C’est un procès singulier qui s’ouvre ce jeudi devant la 16e chambre du tribunal correctionnel de Paris. Celui d’une mère née en 1965, convertie à l’islam en 2011, radicalisée et partie à plusieurs reprises en Syrie entre 2013 et 2014 pour rejoindre son fils djihadiste.

A 51 ans, Christine Rivière, surnommée « Mamie djihad » par les enquêteurs, détonne par « sa pleine adhésion » à l’idéologie extrémiste prônée par les terroristes de Daesh.

Un profil rare

« C’est un profil relativement rare. Habituellement, ce sont plutôt les épouses qui rejoignent leurs maris », confirme une source judiciaire à 20 Minutes. Ces dernières années, les magistrats ont toutefois été amenés à  juger des parents poursuivis pour « financement du terrorisme ». L’envoi de sommes d’argents à leurs enfants partis rejoindre Daesh ou le règlement des billets d’avion les ayant acheminés en zone irako-syrienne constituent généralement les délits qui leur sont reprochés.

Mais Christine Rivière, elle, ne s’est pas contentée d’aider matériellement son fils selon les enquêteurs. Combattant dans ce que l’on nomme à l’époque l’EIIL (l’Etat islamique en Irak et au Levant), Tyler Vilus, 22 ans, quitte la France à début 2013Quelques mois plus tard, sa mère décide de le rejoindre en Syrie pour un temps avant de rentrer en France. Le 2 juillet 2014, elle est interpellée au domicile de son fils aîné, seul membre de la famille à ne pas s’être converti.
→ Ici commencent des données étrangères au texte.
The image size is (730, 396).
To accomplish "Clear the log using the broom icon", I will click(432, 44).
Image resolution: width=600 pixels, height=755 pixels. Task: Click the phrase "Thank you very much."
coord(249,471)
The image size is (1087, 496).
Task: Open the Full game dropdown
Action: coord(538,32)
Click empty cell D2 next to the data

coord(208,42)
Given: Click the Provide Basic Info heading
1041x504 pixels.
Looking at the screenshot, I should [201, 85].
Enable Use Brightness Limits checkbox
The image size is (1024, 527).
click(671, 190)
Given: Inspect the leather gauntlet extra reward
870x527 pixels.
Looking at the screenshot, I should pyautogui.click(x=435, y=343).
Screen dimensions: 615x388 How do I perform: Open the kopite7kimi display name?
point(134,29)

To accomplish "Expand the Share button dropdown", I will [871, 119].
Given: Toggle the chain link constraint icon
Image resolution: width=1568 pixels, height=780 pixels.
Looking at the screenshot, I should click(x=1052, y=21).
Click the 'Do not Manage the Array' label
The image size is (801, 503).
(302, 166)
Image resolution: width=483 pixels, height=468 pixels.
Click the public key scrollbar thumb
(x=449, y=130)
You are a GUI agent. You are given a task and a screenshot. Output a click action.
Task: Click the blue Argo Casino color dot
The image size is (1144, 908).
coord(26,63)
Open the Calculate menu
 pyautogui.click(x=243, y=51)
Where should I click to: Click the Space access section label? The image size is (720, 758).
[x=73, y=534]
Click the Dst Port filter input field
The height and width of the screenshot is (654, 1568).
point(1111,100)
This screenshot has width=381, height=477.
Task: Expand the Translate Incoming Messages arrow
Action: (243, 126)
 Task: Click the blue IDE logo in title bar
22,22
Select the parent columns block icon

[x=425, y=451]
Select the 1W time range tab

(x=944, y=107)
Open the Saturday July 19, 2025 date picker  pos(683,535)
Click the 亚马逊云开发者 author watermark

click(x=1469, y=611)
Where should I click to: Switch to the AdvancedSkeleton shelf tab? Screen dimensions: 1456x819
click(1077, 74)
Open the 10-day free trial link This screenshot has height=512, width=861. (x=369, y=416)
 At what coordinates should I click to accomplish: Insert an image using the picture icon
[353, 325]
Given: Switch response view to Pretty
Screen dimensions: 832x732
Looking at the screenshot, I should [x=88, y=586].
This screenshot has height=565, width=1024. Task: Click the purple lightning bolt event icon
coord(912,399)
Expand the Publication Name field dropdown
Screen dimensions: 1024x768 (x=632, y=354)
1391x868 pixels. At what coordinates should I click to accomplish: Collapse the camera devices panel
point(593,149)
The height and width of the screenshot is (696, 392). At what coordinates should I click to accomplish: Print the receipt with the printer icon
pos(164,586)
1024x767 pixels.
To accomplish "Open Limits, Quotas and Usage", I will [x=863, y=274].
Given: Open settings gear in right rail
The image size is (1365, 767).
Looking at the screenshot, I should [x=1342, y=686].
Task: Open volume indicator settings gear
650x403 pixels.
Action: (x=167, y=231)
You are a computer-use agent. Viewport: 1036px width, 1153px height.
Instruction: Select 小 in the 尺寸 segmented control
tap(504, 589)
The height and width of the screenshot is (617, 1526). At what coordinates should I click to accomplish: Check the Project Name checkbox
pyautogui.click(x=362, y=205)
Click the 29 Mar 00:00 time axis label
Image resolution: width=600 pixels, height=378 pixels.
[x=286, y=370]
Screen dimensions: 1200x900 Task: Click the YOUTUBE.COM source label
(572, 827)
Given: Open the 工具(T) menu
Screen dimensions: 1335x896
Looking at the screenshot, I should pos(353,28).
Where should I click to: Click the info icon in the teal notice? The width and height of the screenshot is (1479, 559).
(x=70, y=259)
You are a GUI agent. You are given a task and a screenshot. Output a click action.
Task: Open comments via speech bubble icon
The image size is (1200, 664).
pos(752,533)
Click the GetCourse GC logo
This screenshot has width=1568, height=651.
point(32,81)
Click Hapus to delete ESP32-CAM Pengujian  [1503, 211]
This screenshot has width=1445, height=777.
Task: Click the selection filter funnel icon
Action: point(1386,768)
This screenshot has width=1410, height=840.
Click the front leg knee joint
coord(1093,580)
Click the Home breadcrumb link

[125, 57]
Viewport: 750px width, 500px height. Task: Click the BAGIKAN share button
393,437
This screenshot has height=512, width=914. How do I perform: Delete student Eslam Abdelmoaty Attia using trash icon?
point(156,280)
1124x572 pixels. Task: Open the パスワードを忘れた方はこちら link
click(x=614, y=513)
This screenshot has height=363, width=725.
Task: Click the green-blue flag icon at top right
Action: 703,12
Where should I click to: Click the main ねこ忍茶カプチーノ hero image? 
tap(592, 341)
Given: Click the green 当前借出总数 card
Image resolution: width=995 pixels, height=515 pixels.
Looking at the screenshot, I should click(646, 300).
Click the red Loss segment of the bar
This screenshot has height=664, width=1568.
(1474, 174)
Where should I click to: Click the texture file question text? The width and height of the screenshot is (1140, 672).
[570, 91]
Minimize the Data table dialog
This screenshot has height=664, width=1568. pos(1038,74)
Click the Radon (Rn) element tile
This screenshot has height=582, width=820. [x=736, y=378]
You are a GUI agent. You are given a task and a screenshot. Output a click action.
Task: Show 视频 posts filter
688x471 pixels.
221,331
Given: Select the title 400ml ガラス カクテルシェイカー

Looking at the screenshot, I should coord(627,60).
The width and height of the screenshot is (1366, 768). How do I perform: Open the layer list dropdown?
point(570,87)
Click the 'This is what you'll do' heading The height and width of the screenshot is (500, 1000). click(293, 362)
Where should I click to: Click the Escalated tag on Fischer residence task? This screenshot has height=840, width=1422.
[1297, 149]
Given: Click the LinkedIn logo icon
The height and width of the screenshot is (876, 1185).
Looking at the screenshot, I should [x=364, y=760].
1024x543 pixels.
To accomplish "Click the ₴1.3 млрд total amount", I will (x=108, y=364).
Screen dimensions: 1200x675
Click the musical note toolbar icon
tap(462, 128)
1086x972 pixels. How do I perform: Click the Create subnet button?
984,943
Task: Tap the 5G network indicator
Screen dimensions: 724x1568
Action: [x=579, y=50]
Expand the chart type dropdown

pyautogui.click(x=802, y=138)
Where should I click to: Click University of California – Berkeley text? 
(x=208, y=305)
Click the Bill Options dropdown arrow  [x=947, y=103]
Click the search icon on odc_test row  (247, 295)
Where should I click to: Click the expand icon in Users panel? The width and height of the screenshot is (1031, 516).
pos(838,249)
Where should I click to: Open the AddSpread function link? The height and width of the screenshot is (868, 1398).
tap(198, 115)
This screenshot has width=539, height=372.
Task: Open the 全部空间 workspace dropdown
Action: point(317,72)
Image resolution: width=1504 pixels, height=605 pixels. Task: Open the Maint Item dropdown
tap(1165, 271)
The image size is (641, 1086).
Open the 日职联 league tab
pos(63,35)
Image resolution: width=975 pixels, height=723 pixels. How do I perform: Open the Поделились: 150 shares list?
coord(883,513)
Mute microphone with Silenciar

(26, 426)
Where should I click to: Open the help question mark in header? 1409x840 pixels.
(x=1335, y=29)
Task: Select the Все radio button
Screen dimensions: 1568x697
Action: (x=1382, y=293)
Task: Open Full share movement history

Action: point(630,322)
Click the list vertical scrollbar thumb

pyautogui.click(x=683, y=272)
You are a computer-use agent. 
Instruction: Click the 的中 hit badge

La doyenne des « revenantes »

Tyler, monté en grade au sein de l’organisation terroriste, sera arrêté un an après sa mère en Turquie. Muni d’un passeport suédois, il devait ensuite atterrir à Prague. S’il n’a jamais expliqué les motifs de son retour en Europe, les services de renseignement suspectent alors un passage à l’acte. Aujourd’hui incarcérée, Christine Rivière estla doyenne des femmes revenues de Syrie et détenues. Originaire de Troyes (Aube), « Mamie djihad » encourt jusqu’à dix ans de prison pour « association de malfaiteurs en vue de la préparation d’actes de terrorisme ».

Sa relation avec son fils, son degré d’implication au sein de l’organisation djihadiste et son adhésion à l’idéologie radicale devront être minutieusement débattus. Contacté par 20 Minutes, son avocat Thomas Klotz n’a pas souhaité s’exprimer avant le début de l’audience. Le procès doit se tenir jusqu’au vendredi 6 octobre.